Furthermore, on the state, national and supranational level, citizens’ participation can help in establishing vital bonds among citizens and an understanding of how the crisis effects people, communities, regions and states differently. Solutions, interventions and effects of the pandemic differ on all levels and between communities and countries. Citizens participation and dialogue beyond one’s community can help in creating empathy and understanding for different measures and different effects. It can help in creating a feeling that despite being affected differently, we are all in this together. In effect it can help legitimize efforts of national, international and transnational cooperation, helping particularly the worst hit regions and ensuring a response that is shared by all.
Citizens’ perceptions and their experienced wellbeing are one key source of legitimacy for political decisions
It is important, particularly in times of crisis, that citizens feel they are taken seriously by decision-makers and that their expectations and ideas count for something.

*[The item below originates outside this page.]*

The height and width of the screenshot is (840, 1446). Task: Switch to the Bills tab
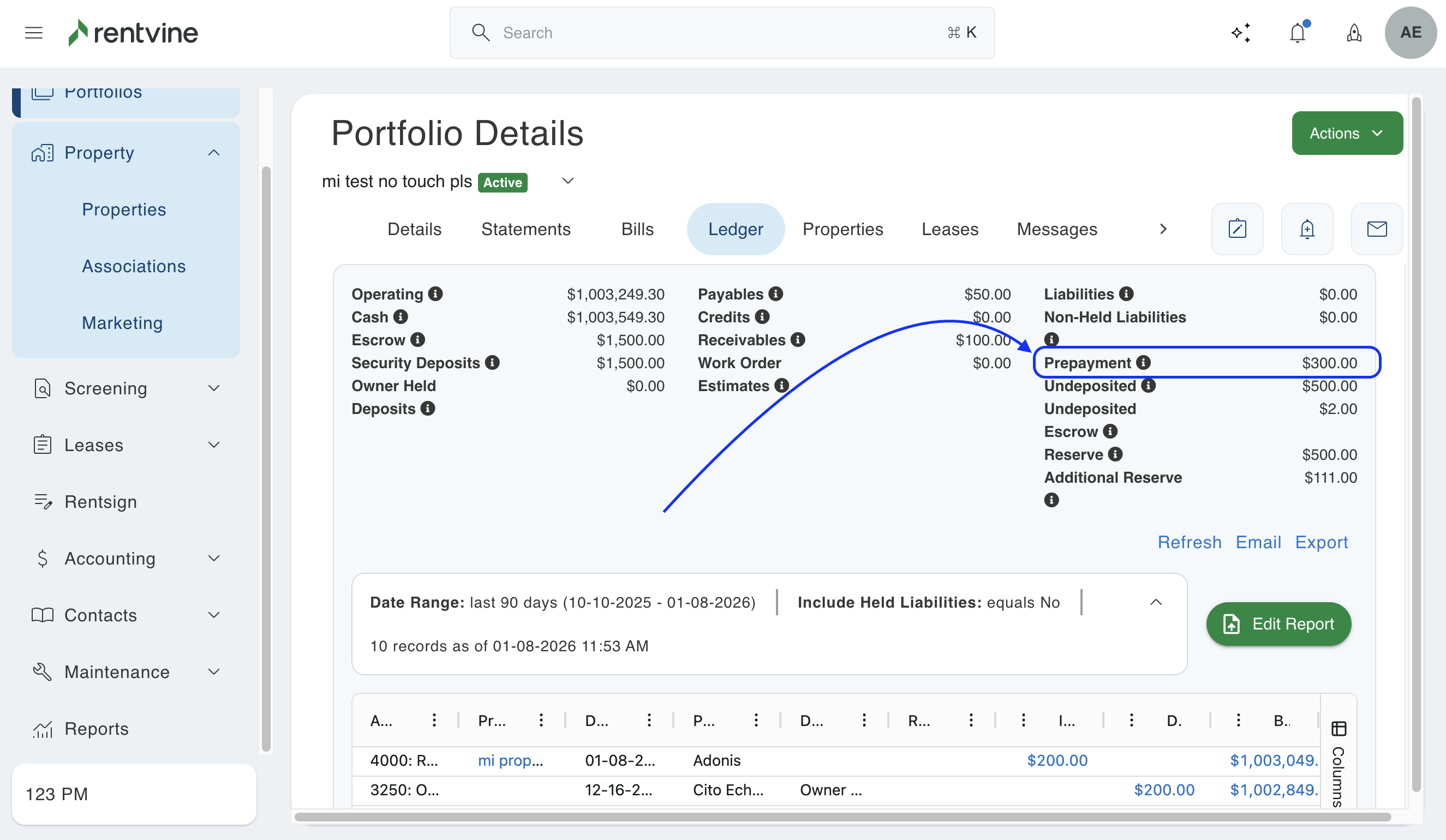(x=637, y=229)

Without acceptance from the side of the citizenry, political decisions can be at best ineffective, at worst counterproductive. Acceptance and legitimacy in any political system is based on the level of trust citizens have towards political decision-makers and their decisions. In a democratic system particularly, this trust depends on credible and permanent channels of communication and interaction between decision-makers and the citizenry. In times of crisis this is even more important as trust can be lost quickly when decisions are made ad-hoc and in consequence may have adverse effects and lose touch with public realities and demands. Thus, it is vitally important that decision-makers stay actively in contact with citizens, openly listen to and debate their problems and ideas, and provide citizens the necessary channels to make their voice heard. Given the right amount of transparency and a willingness to adjust, citizens’ participation can make political decisions more legitimate and allows decision-makers to effectively govern through and beyond the crisis with the public behind them.